Stated exercise
Name every person mentioned by name in the article below about Danielle Mastrion's murals.

Source extract

When news broke in May 2012 that Beastie Boy Adam “MCA” Yauch had passed, New York City was moved. And if New York was moved, so was Danielle Mastrion.
The painter and street artist was set to debut her first major public mural that week for the third cycle of the Centre-Fuge Public Art Project on the Lower East Side, when the tragic news caused her to quickly scrap her original idea in favor of a Beastie tribute. Midway through production (as she was using brushes, and not aerosol spray, because, you know, this Parsons-trained fine artist isn’t going to veer away from her style just to fit in for her premiere), an omen appeared.
“As I was painting it, Mike D walked by! I was literally working on his face,” she recalls with excitement. The Beastie Boys’ co-founder and drummer was en route to a nearby juice press and gave a nod of approval. “I was like, ‘That’s the best cosign ever!’ I could die happy now.”
A short time later, she went across town into Queens for a solo MCA mural on the legendary walls of 5 Pointz, the former mecca for street artists that was demolished last fall, marking her first outing with aerosol. “It was kind of like going balls to the wall, throw yourself into the fire, that the first aerosol piece I ever did was on such a graffiti institution,” she acknowledges.
This fearlessness and talented knack for vibrant colors eventually caught the attention of local activist LeRoy McCarthy, who reached out to Mastrion for an homage to the Beastie Boys’ Paul’s Boutique in the summer of 2014. The two have now paired up again for another music-based art project in Brooklyn. Slated to begin in mid-April, if all the permits permit, Mastrion will decorate the walls of the Clinton Hill Key Foods where a young Biggie Smalls once worked.

Entries shown
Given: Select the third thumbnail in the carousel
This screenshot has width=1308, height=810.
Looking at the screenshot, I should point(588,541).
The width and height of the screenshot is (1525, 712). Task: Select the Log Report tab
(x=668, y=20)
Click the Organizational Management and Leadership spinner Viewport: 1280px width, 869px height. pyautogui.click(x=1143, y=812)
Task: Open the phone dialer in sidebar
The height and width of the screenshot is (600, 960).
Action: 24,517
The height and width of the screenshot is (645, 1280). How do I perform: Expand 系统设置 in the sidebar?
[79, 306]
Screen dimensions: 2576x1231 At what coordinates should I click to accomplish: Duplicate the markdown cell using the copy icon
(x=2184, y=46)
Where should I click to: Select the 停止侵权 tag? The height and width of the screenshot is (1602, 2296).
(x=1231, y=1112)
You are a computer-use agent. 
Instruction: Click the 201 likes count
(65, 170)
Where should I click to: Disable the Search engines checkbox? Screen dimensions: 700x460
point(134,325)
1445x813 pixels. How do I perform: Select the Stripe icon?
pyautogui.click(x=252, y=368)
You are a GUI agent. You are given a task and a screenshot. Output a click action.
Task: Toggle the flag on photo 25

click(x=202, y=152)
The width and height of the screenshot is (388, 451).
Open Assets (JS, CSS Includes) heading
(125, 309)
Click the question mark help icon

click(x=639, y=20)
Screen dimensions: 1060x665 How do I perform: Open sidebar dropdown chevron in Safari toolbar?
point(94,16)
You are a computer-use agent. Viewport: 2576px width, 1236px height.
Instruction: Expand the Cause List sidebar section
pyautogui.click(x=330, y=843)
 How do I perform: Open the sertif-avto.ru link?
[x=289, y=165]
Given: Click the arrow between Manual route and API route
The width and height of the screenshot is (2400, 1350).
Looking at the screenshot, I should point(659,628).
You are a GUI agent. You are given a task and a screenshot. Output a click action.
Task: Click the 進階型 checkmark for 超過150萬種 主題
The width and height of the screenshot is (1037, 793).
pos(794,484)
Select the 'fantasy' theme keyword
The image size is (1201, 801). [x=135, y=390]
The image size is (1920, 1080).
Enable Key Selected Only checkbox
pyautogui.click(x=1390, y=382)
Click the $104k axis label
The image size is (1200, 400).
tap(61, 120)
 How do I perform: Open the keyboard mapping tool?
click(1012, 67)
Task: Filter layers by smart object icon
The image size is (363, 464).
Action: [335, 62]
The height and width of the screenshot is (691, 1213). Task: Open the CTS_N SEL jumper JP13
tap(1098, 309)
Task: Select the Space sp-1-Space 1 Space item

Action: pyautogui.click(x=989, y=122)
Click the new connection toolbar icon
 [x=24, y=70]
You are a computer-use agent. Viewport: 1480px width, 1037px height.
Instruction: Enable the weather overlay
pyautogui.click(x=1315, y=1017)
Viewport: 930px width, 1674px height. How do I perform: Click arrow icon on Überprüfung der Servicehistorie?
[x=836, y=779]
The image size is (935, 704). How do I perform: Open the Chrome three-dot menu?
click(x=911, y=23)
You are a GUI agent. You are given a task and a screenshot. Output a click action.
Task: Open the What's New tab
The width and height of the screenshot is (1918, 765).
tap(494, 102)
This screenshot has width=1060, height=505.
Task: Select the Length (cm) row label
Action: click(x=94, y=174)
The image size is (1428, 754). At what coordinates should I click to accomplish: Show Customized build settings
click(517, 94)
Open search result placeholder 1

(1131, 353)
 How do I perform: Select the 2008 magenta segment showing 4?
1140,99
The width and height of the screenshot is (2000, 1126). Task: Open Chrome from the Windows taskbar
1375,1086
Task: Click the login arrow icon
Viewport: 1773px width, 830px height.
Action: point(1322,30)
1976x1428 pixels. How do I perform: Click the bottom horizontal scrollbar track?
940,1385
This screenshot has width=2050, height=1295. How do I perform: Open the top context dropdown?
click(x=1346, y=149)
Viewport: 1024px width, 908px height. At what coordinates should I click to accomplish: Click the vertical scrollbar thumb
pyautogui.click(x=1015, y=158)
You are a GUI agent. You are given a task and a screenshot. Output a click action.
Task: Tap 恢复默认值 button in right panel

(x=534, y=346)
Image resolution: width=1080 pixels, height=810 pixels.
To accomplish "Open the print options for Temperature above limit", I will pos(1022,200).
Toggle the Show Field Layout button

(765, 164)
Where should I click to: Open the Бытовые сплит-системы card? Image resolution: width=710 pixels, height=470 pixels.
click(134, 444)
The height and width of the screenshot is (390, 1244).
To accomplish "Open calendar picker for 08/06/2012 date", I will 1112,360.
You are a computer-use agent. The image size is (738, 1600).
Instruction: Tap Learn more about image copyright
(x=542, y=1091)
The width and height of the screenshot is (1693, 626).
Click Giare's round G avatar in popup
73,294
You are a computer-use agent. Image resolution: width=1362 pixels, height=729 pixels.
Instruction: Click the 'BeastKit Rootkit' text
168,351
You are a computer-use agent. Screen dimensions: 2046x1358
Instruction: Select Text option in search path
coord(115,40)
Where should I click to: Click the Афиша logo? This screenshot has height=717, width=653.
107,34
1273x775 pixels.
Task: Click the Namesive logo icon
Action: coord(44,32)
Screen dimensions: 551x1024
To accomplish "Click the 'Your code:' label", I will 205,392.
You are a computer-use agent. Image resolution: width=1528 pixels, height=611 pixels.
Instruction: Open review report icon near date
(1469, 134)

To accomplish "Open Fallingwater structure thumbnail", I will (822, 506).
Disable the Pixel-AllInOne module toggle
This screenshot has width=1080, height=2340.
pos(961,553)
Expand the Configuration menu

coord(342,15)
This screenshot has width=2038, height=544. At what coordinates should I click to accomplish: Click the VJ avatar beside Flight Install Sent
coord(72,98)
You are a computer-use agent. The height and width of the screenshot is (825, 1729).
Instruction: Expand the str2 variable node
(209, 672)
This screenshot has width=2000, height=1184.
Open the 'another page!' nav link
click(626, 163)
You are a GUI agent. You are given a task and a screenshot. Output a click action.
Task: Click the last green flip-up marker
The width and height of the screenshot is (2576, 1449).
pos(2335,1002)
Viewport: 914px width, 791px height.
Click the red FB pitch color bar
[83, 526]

Complete output
Adam "MCA" Yauch, Danielle Mastrion, Mike D, LeRoy McCarthy, Biggie Smalls